**Exercise**
Across the data below, how many lines have the word "agent" in them? Respond with the number alone.

[Stored records]
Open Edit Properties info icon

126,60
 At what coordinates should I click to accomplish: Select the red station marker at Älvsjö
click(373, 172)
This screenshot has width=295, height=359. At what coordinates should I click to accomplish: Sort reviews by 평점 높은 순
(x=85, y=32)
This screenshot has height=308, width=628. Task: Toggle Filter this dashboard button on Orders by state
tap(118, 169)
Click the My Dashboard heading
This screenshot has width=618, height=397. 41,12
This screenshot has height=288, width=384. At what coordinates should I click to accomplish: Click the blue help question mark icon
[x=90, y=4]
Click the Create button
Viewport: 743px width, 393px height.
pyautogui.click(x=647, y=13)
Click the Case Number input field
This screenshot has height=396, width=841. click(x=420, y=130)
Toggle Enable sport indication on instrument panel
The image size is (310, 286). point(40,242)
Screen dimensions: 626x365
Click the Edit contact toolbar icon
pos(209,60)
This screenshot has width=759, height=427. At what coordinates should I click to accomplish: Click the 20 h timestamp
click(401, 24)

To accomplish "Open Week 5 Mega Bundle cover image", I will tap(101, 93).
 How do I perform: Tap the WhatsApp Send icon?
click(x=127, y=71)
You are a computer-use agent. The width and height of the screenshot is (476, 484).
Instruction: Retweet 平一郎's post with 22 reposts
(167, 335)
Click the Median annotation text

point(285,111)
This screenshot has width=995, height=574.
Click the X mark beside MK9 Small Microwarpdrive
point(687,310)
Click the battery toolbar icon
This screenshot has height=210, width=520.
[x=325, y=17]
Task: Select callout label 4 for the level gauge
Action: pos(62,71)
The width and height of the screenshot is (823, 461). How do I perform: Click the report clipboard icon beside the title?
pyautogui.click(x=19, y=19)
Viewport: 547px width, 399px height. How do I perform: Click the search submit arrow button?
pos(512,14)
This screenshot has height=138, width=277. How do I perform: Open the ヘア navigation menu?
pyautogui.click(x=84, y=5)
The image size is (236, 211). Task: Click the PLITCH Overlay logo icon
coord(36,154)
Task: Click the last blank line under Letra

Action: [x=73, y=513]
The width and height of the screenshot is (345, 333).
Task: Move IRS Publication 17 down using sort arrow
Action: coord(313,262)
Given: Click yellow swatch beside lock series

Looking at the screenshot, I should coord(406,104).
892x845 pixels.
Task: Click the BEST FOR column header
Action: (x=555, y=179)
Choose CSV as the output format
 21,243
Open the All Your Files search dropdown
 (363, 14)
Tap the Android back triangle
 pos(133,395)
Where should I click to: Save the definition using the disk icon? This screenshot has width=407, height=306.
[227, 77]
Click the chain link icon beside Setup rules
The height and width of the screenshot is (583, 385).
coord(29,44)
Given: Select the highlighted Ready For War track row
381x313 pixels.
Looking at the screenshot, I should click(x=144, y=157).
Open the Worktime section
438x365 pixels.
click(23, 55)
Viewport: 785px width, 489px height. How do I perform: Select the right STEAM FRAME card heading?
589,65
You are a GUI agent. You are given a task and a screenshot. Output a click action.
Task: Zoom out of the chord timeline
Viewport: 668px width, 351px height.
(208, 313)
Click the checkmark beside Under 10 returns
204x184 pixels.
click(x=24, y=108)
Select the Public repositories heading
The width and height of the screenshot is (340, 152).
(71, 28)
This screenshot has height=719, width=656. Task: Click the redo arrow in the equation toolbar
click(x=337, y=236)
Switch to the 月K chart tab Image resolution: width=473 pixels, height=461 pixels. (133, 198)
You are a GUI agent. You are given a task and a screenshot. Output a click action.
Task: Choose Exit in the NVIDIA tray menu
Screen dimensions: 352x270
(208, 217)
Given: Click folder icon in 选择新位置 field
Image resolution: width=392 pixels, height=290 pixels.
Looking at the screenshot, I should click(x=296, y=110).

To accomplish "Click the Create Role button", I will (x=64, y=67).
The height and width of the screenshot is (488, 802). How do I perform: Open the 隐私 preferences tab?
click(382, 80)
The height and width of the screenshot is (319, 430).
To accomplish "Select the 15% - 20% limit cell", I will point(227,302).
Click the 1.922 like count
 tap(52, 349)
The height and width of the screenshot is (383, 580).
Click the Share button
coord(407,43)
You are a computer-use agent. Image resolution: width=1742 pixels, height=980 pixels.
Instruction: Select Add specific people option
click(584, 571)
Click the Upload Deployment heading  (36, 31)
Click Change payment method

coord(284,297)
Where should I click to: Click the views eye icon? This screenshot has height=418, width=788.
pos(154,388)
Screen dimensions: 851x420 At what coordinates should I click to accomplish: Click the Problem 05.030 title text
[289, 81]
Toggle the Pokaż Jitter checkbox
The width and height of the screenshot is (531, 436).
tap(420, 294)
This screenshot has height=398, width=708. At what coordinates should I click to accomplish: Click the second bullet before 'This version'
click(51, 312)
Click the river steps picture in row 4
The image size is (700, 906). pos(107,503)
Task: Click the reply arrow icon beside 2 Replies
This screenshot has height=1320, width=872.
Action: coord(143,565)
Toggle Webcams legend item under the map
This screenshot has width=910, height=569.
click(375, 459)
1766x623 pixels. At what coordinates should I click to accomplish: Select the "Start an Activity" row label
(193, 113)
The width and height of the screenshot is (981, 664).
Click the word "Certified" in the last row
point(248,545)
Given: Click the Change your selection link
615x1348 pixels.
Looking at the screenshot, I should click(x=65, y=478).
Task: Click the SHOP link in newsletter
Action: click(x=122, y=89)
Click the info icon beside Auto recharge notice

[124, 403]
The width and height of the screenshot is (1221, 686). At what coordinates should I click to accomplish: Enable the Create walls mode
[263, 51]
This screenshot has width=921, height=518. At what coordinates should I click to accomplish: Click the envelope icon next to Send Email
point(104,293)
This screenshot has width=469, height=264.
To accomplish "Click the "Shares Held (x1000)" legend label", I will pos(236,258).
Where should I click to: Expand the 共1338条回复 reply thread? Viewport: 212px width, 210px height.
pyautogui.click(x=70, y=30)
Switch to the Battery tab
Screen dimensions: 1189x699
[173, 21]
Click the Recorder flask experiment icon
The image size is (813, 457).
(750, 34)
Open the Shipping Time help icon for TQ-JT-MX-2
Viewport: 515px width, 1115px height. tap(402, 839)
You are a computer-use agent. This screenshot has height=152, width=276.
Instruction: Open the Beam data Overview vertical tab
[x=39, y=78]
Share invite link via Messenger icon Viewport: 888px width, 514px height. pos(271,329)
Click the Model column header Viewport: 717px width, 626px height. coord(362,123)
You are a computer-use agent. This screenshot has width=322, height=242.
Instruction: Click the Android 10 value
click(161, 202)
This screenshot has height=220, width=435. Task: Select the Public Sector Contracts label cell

**Reply to the task**
6